Annie Jiagge: International Jurist

In this next post by Kate Skinner, Professor of African History at the University of Bristol, we celebrate the life and work of Annie Jiagge, an international jurist, for Black History Month 2023.

Born in 1918, Annie Jiagge (née Baëta) was one of a small but growing number of girls in the Gold Coast (Ghana) to attend school, pass the standard VII certificate, and train as a teacher. With the financial support of her mother, however, Annie soon travelled to London, where she studied at the London School of Economics and Lincoln’s Inn. She returned to the Gold Coast as a qualified lawyer in 1950, working first as a barrister and then as a magistrate.

Annie Jiagge, by kind permission of the World Council of Churches, Wikimedia.

Ghana became independent from British colonial rule in 1957. By 1961, President Kwame Nkrumah had appointed Annie Jiagge as a high court judge – one of very first women in the Commonwealth to achieve such a position. Following her appointment to the United Nations Commission on the Status of Women, Annie Jiagge drafted a working document which later became the Declaration on the Elimination of Discrimination Against Women. The declaration was adopted by the United Nations General Assembly in 1967.

The International Women’s Year of 1975 gave additional impetus to proposals to develop the declaration into a binding international convention. Work proceeded through the first few years of the United Nations Decade for Women. In 1979, the United Nations General Assembly approved the Convention of the Elimination of All Forms of Discrimination Against Women (CEDAW). Ghana, along with 63 other states from all around the world, signed the CEDAW in July 1980, at the Copenhagen Conference that marked the mid-way point of the Decade for Women.

The CEDAW proved crucial in defining discrimination, and in setting out obligations on states-parties to enact laws and formulate policies to eliminate discrimination against women. It has spurred mobilisations for gender equality in many countries all around the world for more than forty years.

You can learn more about the remarkable life of Annie Jiagge in the United Nations-sponsored film Fear Woman, and the recent documentary When Women Speak. Both are free-to-view online.

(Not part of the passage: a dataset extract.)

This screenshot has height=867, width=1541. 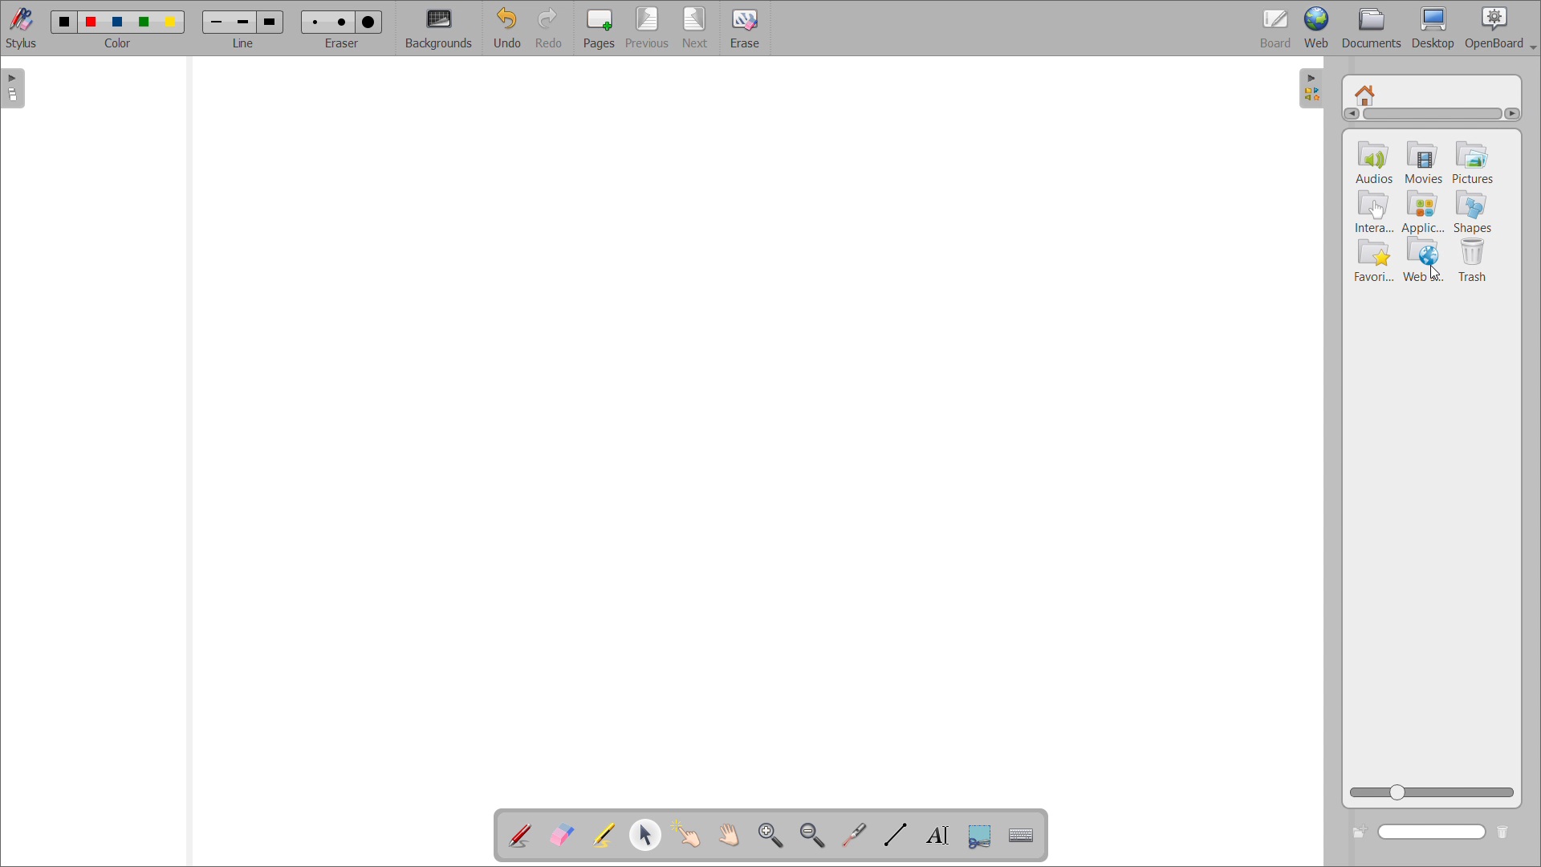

We asked Kate, what drew you to Jiagge?

“Like millions of women around the world, I benefit every day from the international Convention on the Elimination of All Forms of Discrimination Against Women. The convention has prompted women in many countries to mobilise against discrimination, and whilst there is still considerable work to be done, important victories have also been won. I am grateful to Annie Jiagge for her role in the initial development of the convention.”

About the Author

Prof Kate Skinner joined the History Department at the University of Bristol in February 2023. She is currently researching the political history of reforms to laws on inheritance, divorce, child maintenance, adoption, and abortion in postcolonial Ghana.